We are no crustaceans separated from the world by a hardened shell. Instead the tougher stuff, the more rigid part of our body, our bones, are hidden inside. When they break or fracture, nails---or even mental plates---may be required to keep them in place and maintain the integrity of our skeletal structure.

We are made to be permeable to the external world and to each other. (In fact what are called mirror neurons in our brain make us mirror the feelings of others even when we are unaware of doing so.) To the extent that we experience and reveal our inherent vulnerability, we paradoxically reveal the stronger stuff inside. When Hillary's face revealed her vulnerability when her opponent came over to her podium in a debate during her first Senate campaign demanding she sign a statement, she seemed not only more likable, but stronger and more resilient. We saw the bones of her Being. This moment of being seems to have been the turning point in the race.

When we defend against external forces we don't like and the feelings they bring up---something alas we all do---we pretend we can maintain ourselves inviolate. Like George Bush we hold the line and become the decider of what we will let in and what we will keep out. Instead of feeling our vulnerability to the vicissitudes of life and fate, we turn it around and preemptively---and/or indiscriminately---kick ass. (The more openly vulnerable the target, the better to deflect our own banished feelings.) Instead of strength, we show meanness or bravado. Instead of letting life reveal the bones of being human, we try to stage manage it so it becomes an endless photo op.

# SUPPLIED ENTRIES
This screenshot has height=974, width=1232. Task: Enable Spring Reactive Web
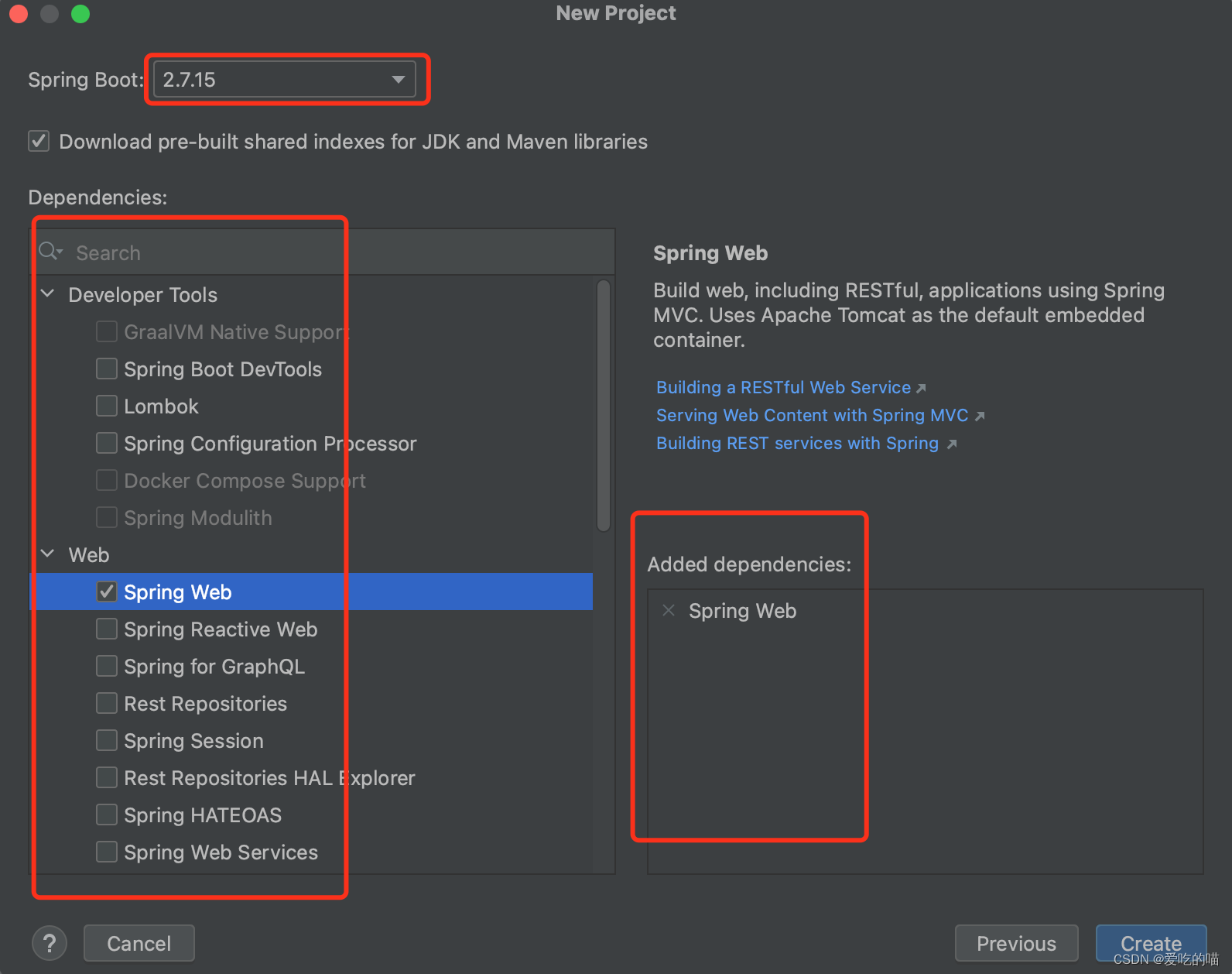(x=106, y=629)
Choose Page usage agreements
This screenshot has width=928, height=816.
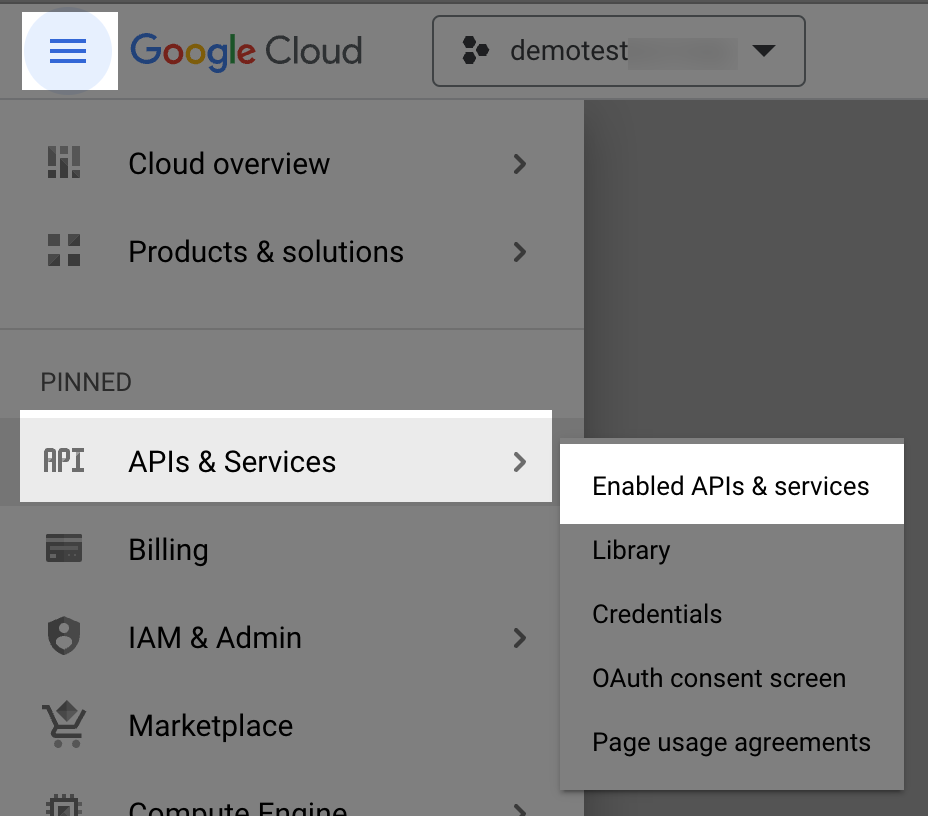(731, 742)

# THINGS TO DO
(A) According to the piece on human vulnerability, what do mirror neurons in our brain make us do?
(B) Pick up the piece on human vulnerability after its last sentence and keep writing it.

# PER-TASK ANSWERS
(A) They make us mirror the feelings of others even when we are unaware of doing so.

(B)
The truth is we can't keep out difficult feelings, and perhaps especially painful vulnerability. It is inherent in the curse and gift of consciousness. Even if we try to deflect them by projecting them outward and making sure others feel them instead, they still leave their mark on us---in our muscles and maybe even our bones. In some real sense we store the unpleasant feelings we wish to keep out inside our bodies. (Remember the old saying that you become what you resist.)


My chiropractor tells me that like muscles, bones can hold tension. I'm not completely sure how this works; it could be that bones can store blocked Ch'i, or life force. In any case, the muscles that hold the bones in place have to maintain tension to do their job. I suppose as a result they can hold a certain amount of unnecessary tension as well. Difficult feelings we refuse to feel also can be stored in the patterns of reaction of muscles, including presumably the muscles that hold the bones. Whatever the mechanism, unfelt feelings tend to make our bodies function in a rigid and stiff or otherwise maladaptive way---the very opposite of the resilience and flexibility we all desire.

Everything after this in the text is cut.